By Thanksgiving, life was nearly back to normal, and health officials found themselves trying to convince the public that flu shots were still worth taking. Their advice was good. Asian flu came back for a third time, in late February, causing another spike in mortality, this time mostly in the elderly.
In all, the 1957-58 pandemic was responsible for about 60,000 "excess deaths" in the United States -- deaths above what would have been expected in normal times. About 40,000 occurred in the summer and fall of 1957, and 20,000 in the winter of 1958. The toll is the equivalent of 107,000 people in the U.S. population today. On average, ordinary, or seasonal, influenza contributes to the deaths of about 36,000 people in the United States each year.
Worldwide, mortality is estimated to have been about 2 million.
The H2N2 pandemic strain of 1957 was so contagious and it encountered such a susceptible world that it out-competed all the other strains of influenza A circulating at the time. They were of the H1N1 family, as is this year's. H1N1 flu reappeared as the "Russian flu" of 1977, probably the consequence of a laboratory accident somewhere in eastern Asia. The H2N2 Asian strain was itself driven into oblivion by the "Hong Kong flu" of 1968, which was a member of a new family, H3N2.

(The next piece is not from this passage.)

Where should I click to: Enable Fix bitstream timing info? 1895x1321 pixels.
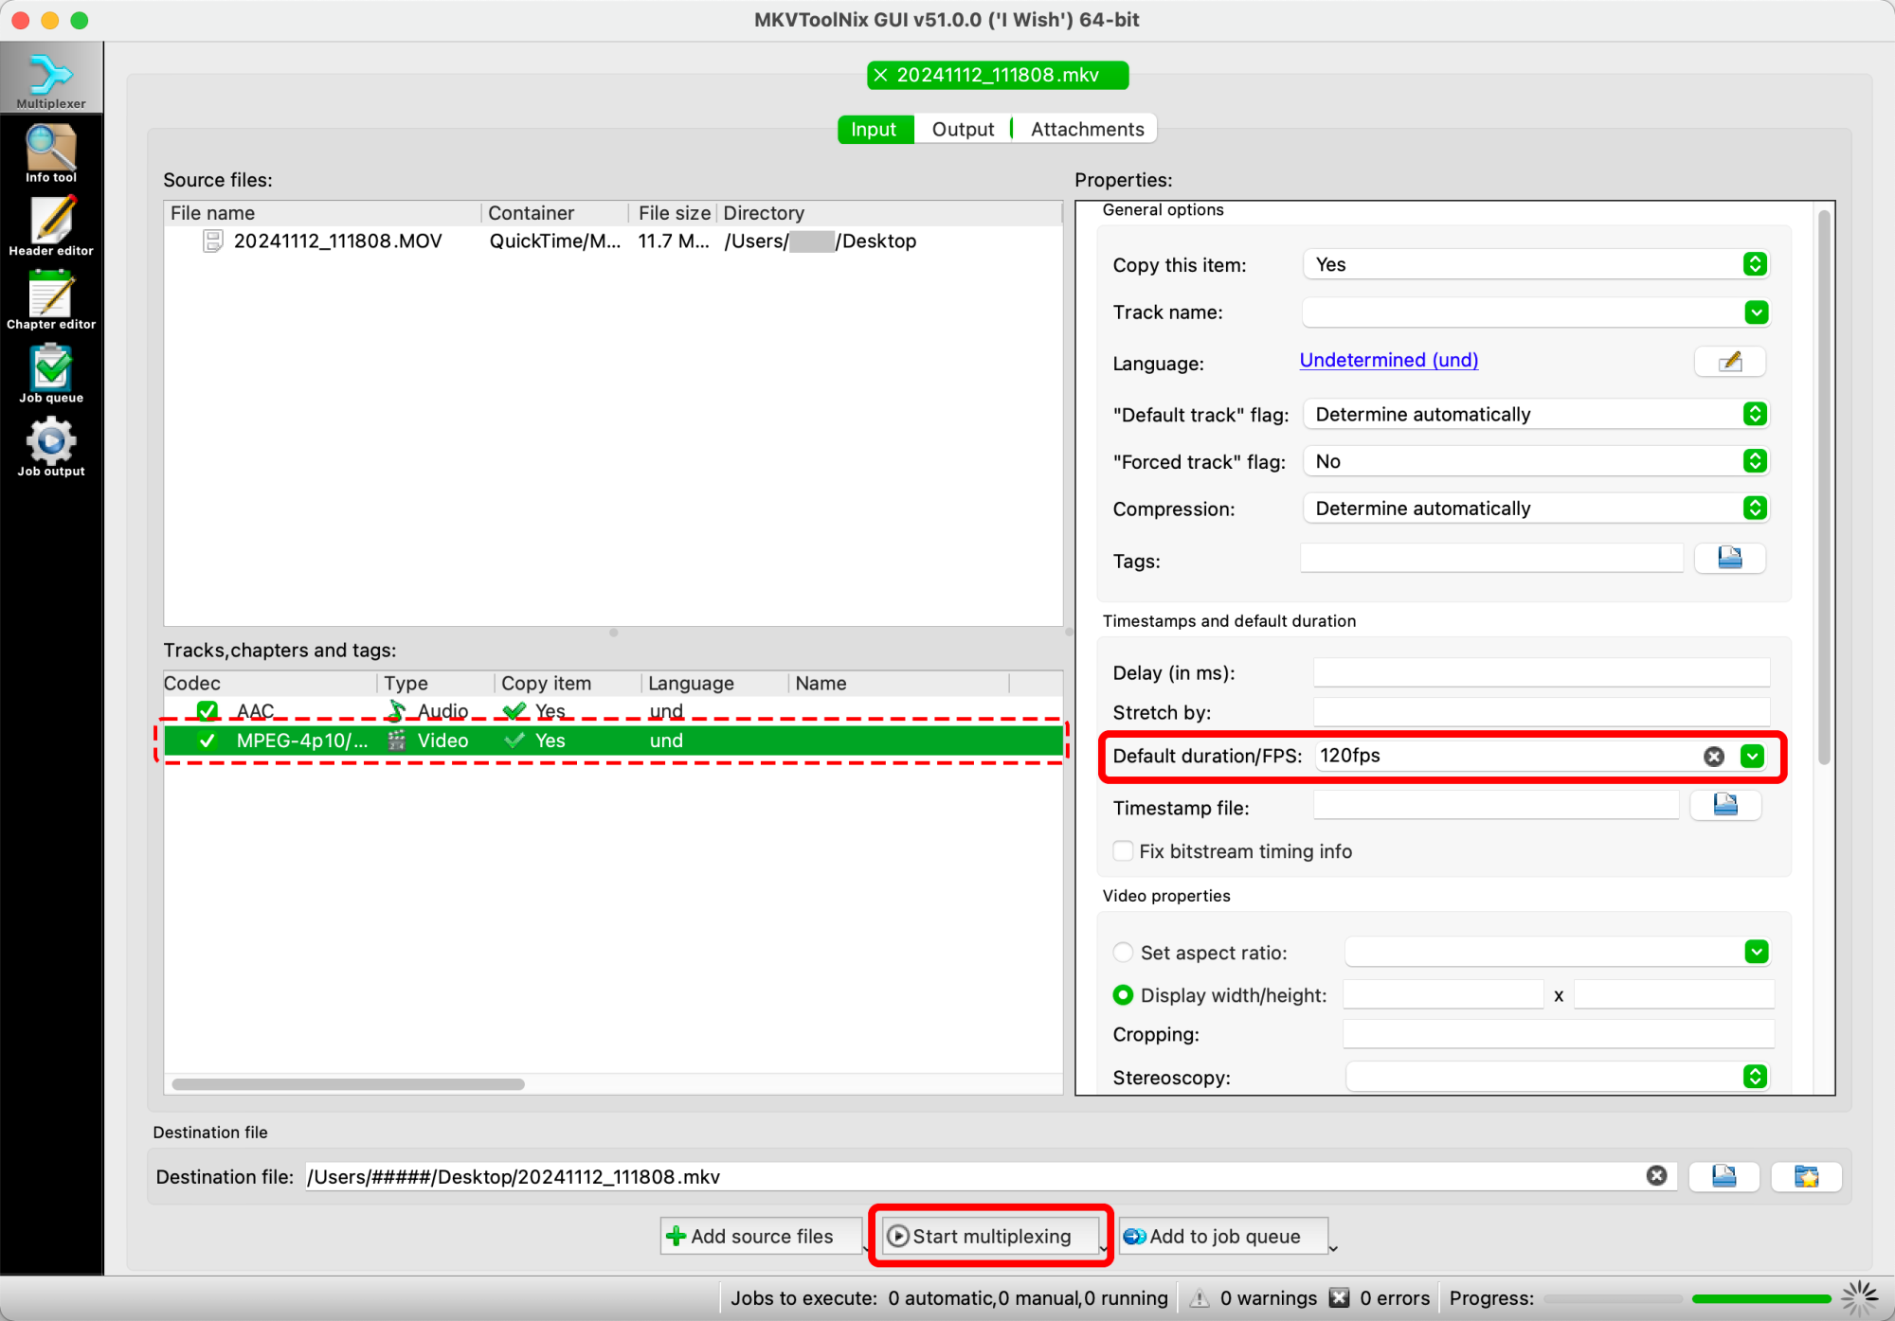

Today, few people remember either of those pandemics. Many historians have noted that even the "Spanish flu" of 1918-19, which killed at least 50 million people worldwide, left surprisingly little trace in the collective memory.
Whether today's Americans -- primed for catastrophes after the attacks of Sept. 11, 2001, and, thanks to AIDS, familiar with pandemics -- will remember this flu pandemic longer is one of the many things about this disease that only time will answer.